Rewrite the data from the beginning through the line with "RSS (106, 706)", swapping "Copertina" for "Prima pagina" and keeping everything else the same. Omit the pictures from your answer.

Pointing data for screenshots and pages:

=======

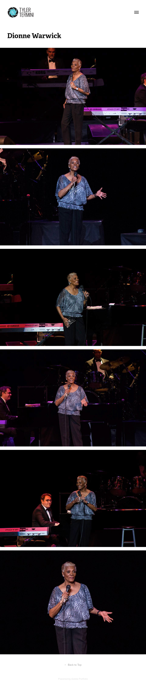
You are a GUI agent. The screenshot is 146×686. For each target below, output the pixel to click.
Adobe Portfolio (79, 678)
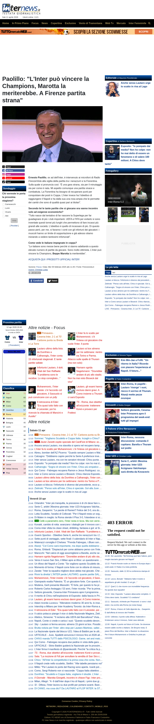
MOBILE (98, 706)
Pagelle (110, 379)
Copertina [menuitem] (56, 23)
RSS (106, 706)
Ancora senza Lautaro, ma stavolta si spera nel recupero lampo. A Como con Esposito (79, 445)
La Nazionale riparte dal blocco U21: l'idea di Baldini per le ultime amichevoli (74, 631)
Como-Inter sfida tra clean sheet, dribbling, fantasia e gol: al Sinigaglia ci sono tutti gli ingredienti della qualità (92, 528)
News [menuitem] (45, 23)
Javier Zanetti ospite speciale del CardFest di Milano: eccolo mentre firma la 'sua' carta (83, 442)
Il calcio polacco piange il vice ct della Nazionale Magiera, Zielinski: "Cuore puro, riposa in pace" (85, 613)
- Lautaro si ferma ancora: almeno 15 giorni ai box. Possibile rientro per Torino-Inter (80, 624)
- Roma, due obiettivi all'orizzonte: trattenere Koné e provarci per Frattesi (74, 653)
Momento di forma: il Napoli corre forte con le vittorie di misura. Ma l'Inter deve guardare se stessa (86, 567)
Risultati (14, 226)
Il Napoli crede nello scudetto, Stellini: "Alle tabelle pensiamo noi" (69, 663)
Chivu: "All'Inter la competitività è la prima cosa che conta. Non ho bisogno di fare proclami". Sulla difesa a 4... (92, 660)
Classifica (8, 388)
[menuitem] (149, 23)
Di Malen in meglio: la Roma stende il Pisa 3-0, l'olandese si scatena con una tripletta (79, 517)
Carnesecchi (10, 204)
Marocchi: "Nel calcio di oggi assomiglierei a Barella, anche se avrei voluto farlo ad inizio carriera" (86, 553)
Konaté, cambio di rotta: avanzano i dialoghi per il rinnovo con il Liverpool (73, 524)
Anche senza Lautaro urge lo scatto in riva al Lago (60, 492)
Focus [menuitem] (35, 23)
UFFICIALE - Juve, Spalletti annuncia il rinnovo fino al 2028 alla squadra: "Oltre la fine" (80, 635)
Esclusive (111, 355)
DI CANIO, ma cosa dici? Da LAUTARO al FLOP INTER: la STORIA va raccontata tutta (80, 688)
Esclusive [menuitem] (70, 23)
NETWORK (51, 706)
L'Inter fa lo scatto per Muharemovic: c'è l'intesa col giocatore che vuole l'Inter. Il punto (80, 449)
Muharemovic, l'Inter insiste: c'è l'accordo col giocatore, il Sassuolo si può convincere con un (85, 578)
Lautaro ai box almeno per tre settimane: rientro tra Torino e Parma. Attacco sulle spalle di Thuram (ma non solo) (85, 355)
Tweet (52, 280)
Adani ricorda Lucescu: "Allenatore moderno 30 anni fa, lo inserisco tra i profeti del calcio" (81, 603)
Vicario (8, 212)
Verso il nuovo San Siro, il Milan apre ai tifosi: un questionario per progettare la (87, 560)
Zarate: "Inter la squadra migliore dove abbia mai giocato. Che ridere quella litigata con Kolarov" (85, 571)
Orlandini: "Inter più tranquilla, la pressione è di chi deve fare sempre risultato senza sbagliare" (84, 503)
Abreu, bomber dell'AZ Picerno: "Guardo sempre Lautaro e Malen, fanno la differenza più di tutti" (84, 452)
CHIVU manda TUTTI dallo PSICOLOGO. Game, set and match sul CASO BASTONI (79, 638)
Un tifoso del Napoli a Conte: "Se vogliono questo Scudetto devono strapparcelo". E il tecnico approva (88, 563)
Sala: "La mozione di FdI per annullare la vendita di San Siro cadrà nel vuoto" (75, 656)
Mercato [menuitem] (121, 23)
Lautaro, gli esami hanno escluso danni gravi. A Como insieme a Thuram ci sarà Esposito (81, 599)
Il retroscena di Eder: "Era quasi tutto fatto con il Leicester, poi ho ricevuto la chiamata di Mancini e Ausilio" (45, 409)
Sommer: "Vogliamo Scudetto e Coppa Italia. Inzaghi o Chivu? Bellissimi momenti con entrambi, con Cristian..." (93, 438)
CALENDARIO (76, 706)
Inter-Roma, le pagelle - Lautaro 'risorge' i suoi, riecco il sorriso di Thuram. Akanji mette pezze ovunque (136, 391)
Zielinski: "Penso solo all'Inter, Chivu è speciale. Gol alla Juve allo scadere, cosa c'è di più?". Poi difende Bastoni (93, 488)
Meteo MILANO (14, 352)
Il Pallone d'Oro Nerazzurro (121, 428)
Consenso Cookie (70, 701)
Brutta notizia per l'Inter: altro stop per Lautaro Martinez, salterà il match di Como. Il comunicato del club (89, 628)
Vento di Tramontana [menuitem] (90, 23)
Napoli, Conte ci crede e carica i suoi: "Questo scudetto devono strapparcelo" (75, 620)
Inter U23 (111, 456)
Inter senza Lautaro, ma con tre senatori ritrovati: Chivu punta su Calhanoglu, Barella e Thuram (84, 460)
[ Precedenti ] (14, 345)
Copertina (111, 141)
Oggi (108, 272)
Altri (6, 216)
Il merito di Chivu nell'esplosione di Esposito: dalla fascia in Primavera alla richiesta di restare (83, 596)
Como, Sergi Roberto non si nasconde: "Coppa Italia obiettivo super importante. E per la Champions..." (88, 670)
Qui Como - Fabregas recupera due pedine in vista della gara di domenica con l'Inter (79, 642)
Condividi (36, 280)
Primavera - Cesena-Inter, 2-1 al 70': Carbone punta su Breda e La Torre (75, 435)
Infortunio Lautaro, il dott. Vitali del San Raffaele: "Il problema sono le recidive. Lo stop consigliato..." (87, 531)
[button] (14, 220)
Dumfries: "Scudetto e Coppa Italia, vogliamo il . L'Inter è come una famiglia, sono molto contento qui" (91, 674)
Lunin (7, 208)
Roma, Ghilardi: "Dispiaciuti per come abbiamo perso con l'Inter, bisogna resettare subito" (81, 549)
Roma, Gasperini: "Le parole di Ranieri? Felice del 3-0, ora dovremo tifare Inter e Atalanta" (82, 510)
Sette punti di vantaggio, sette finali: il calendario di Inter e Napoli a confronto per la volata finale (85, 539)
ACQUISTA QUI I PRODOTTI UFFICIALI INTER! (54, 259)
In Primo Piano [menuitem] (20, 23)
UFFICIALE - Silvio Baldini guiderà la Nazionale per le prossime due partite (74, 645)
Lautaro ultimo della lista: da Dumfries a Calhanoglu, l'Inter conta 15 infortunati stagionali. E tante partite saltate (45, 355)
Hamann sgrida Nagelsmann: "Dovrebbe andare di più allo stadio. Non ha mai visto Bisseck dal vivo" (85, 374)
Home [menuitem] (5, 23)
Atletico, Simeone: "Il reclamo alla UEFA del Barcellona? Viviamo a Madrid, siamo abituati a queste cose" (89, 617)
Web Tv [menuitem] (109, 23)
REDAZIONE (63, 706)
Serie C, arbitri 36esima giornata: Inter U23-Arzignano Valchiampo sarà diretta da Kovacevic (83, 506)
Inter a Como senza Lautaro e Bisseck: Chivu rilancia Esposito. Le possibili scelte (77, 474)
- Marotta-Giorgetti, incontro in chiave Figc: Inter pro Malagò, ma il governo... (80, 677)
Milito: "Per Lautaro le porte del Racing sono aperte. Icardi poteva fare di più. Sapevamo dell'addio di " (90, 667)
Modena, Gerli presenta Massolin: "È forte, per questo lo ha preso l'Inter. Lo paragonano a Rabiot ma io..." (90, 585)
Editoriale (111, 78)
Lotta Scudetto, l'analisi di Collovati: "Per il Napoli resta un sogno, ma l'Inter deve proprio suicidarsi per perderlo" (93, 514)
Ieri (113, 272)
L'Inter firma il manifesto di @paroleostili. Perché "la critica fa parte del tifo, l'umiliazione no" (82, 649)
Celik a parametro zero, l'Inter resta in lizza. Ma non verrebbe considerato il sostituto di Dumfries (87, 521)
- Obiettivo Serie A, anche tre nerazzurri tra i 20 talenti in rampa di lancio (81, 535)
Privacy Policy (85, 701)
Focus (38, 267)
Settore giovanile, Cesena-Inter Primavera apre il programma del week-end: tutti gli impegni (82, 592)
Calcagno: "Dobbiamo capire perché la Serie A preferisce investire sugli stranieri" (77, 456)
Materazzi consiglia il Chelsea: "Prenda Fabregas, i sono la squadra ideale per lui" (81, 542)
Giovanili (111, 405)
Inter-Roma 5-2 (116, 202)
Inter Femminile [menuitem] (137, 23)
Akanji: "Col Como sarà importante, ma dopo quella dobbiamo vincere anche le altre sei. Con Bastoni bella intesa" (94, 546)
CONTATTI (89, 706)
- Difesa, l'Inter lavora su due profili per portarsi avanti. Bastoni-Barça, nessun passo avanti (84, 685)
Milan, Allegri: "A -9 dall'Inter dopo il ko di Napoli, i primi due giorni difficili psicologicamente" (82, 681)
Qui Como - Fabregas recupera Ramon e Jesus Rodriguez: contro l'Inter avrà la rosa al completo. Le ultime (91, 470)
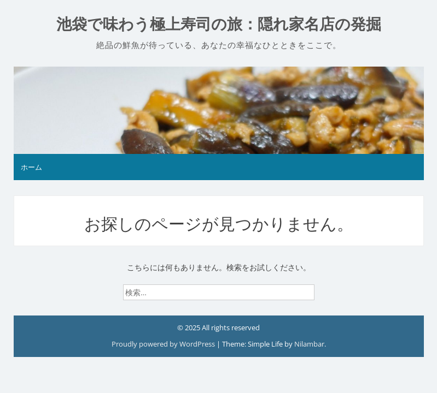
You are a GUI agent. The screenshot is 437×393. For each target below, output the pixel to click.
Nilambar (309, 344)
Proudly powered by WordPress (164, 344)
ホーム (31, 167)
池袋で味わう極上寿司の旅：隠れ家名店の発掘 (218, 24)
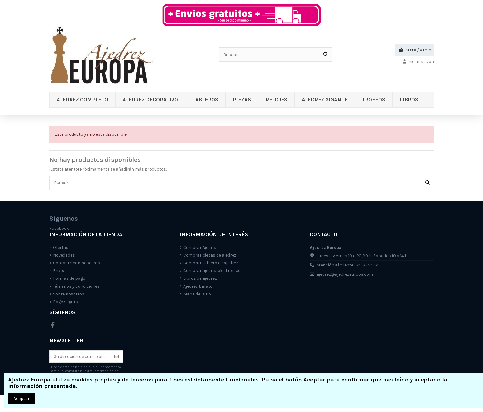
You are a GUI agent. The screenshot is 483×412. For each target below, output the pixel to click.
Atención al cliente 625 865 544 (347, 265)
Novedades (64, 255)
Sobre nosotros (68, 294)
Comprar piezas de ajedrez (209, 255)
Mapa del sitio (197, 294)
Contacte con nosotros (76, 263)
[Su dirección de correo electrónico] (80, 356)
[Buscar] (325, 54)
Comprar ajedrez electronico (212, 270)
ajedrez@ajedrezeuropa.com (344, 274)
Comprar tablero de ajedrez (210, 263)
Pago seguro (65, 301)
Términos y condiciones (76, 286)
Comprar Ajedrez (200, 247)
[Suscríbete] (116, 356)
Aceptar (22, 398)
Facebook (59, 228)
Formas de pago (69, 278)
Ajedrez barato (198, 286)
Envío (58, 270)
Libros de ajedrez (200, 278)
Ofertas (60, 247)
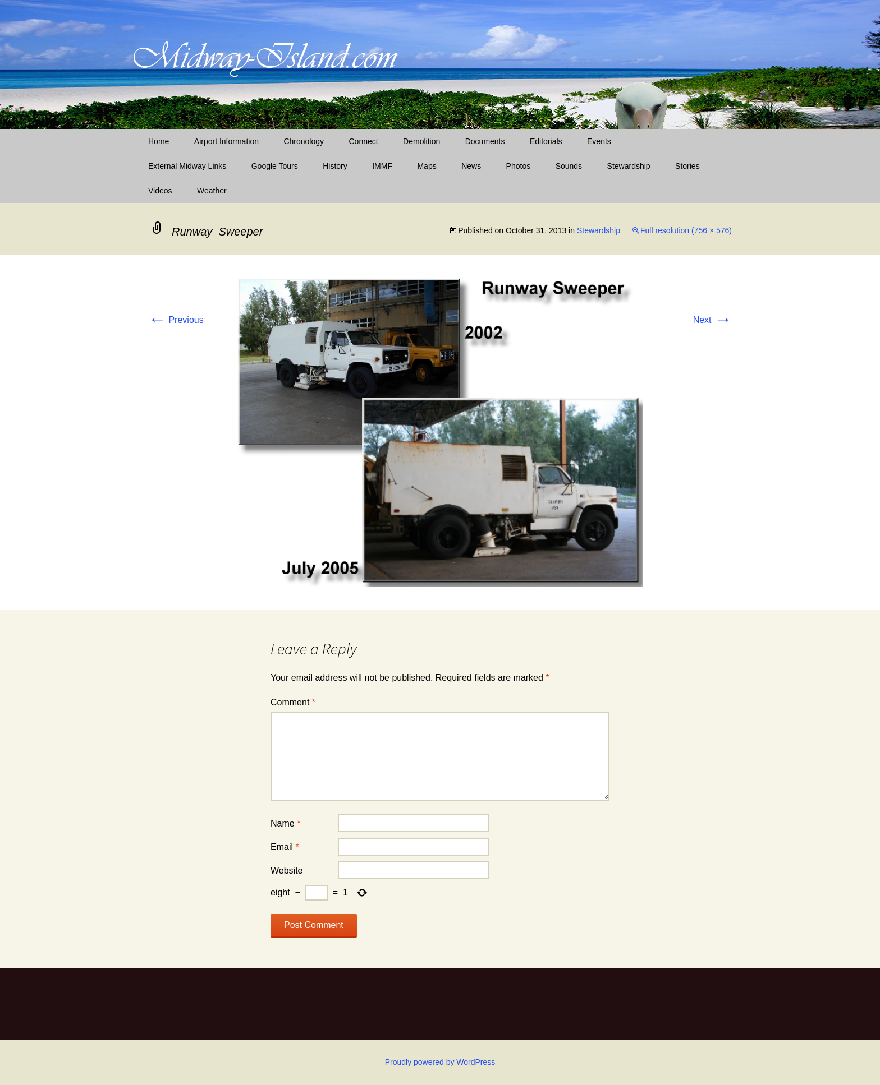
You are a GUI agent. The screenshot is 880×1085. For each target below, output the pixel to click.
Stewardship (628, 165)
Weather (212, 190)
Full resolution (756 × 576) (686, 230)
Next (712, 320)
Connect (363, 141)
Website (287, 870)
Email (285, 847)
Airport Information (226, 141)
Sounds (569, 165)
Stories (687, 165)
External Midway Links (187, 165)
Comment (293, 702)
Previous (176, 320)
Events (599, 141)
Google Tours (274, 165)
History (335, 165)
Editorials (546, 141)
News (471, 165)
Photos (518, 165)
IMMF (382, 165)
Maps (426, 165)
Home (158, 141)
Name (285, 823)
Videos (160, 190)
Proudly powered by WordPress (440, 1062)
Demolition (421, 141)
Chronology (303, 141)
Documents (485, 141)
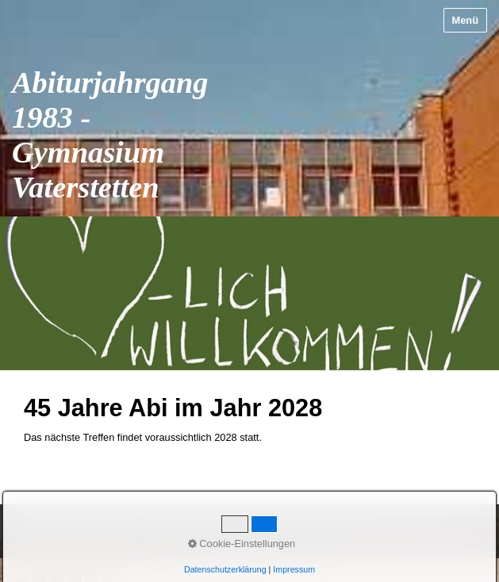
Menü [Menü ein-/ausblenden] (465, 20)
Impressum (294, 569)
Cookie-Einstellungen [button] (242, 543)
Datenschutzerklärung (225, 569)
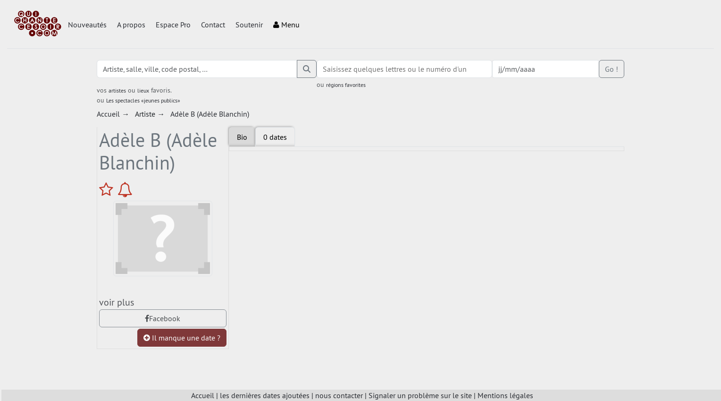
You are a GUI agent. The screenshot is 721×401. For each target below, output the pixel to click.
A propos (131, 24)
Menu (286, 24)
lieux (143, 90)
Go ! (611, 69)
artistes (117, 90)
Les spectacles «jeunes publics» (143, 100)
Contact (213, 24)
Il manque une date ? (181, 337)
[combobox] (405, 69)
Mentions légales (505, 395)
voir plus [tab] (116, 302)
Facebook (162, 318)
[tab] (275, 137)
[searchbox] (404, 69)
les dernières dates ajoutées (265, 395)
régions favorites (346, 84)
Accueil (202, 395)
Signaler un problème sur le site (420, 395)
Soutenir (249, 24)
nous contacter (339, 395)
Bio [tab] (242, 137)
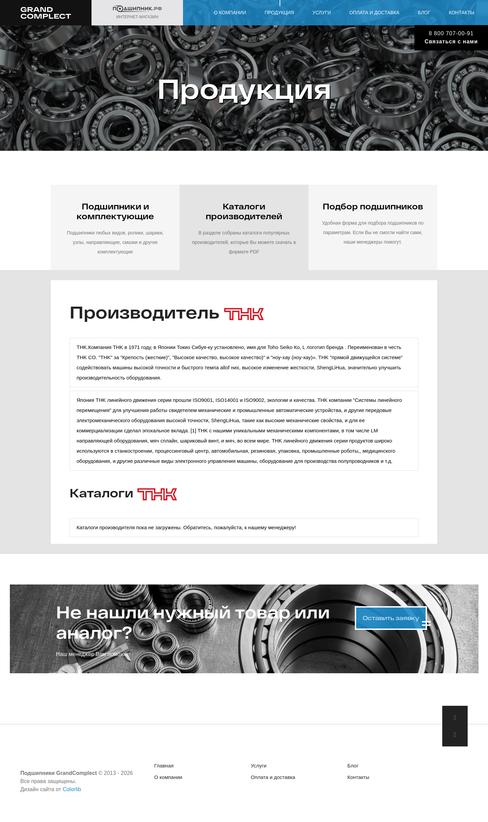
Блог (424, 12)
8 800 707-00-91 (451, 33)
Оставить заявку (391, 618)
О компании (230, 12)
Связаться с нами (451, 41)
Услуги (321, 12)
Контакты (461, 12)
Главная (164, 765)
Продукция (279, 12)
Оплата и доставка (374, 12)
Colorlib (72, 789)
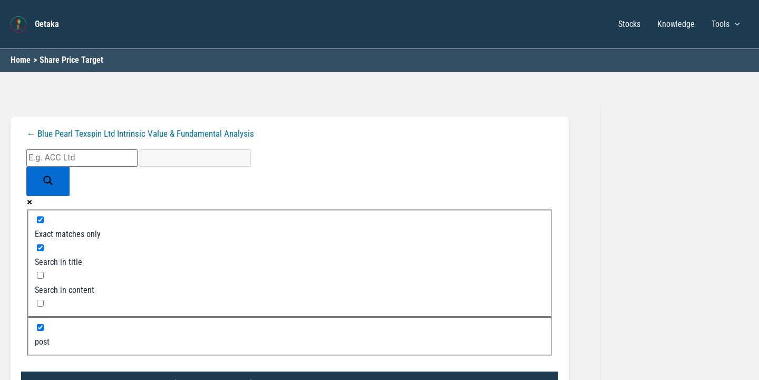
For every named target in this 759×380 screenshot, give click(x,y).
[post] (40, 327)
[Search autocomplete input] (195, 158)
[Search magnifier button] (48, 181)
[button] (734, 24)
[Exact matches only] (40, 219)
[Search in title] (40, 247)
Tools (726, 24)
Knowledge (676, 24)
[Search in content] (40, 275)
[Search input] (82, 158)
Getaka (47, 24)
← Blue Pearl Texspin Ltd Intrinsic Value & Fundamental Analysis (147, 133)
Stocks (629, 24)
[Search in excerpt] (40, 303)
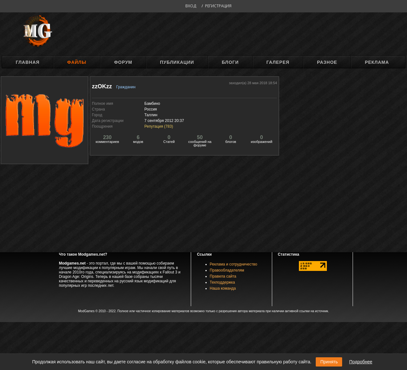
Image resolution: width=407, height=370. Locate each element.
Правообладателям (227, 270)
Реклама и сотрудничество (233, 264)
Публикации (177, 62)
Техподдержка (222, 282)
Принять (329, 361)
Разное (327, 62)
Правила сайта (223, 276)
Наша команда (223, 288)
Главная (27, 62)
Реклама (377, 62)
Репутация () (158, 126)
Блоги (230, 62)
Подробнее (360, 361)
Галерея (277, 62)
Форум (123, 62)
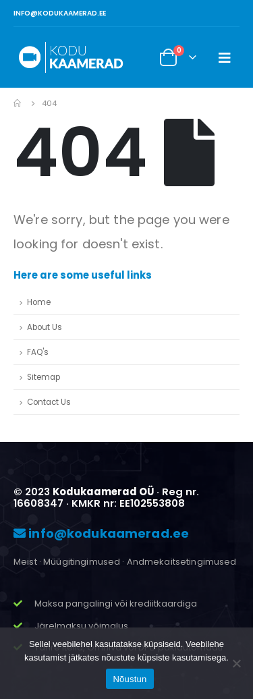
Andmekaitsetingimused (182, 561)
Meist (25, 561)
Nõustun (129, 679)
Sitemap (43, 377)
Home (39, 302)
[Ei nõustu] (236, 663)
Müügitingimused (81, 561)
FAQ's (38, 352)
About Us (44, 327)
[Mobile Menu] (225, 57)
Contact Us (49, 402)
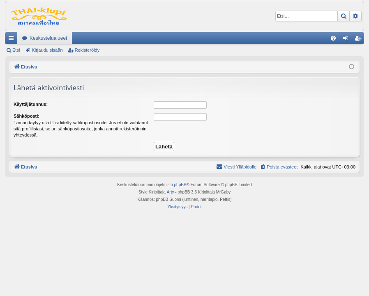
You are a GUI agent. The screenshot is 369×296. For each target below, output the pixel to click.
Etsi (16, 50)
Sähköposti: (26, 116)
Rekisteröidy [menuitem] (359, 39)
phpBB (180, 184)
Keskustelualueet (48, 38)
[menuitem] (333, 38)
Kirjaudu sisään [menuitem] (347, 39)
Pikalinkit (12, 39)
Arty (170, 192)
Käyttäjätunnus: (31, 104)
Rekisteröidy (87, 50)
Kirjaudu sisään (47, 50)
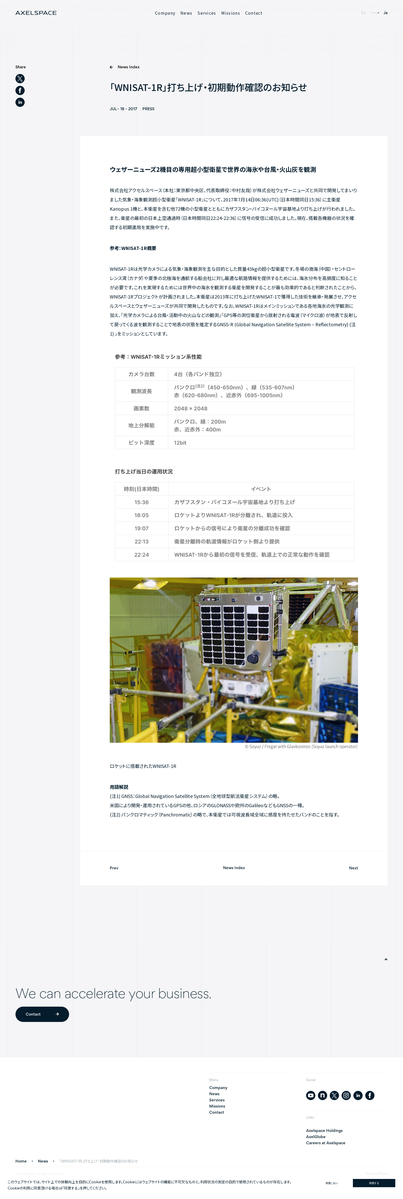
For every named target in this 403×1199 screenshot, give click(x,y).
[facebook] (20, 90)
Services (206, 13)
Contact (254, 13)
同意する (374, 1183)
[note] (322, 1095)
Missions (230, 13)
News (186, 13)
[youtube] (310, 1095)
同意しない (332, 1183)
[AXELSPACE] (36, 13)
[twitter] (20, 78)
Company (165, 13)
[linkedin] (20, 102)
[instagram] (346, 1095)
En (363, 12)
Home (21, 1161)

=======

(RIGHT ANSWER)
You are a GUI agent. The screenshot is 146×686. For each target below, output the pixel to click.
Adobe Portfolio (79, 678)
MOBILE (98, 706)
Pagelle (110, 379)
Prima pagina [menuitem] (56, 23)
RSS (106, 706)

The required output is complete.